Saved entries ->
Start of Block

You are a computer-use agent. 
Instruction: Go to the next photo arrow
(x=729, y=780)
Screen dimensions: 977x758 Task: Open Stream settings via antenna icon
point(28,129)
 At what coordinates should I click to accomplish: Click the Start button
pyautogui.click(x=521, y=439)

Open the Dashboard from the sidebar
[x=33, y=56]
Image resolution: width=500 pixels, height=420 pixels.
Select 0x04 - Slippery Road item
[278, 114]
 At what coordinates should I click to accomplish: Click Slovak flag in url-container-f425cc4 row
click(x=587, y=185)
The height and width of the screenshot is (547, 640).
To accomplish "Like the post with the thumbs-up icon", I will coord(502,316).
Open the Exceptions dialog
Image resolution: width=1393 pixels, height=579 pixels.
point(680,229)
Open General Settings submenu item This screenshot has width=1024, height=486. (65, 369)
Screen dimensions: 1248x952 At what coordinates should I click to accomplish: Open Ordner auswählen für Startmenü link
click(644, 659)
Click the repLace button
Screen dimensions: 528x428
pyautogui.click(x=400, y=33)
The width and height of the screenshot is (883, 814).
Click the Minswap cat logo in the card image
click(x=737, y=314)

End of Block

Task description -> Set down the records above once more, exactly as they stand.

The completed task ->
You are a computer-use agent. 
Instruction: Go to the next photo arrow
(x=729, y=780)
Screen dimensions: 977x758 Task: Open Stream settings via antenna icon
point(28,129)
 At what coordinates should I click to accomplish: Click the Start button
pyautogui.click(x=521, y=439)

Open the Dashboard from the sidebar
[x=33, y=56]
Image resolution: width=500 pixels, height=420 pixels.
Select 0x04 - Slippery Road item
[278, 114]
 At what coordinates should I click to accomplish: Click Slovak flag in url-container-f425cc4 row
click(x=587, y=185)
The height and width of the screenshot is (547, 640).
To accomplish "Like the post with the thumbs-up icon", I will coord(502,316).
Open the Exceptions dialog
Image resolution: width=1393 pixels, height=579 pixels.
point(680,229)
Open General Settings submenu item This screenshot has width=1024, height=486. (65, 369)
Screen dimensions: 1248x952 At what coordinates should I click to accomplish: Open Ordner auswählen für Startmenü link
click(644, 659)
Click the repLace button
Screen dimensions: 528x428
pyautogui.click(x=400, y=33)
The width and height of the screenshot is (883, 814).
Click the Minswap cat logo in the card image
click(x=737, y=314)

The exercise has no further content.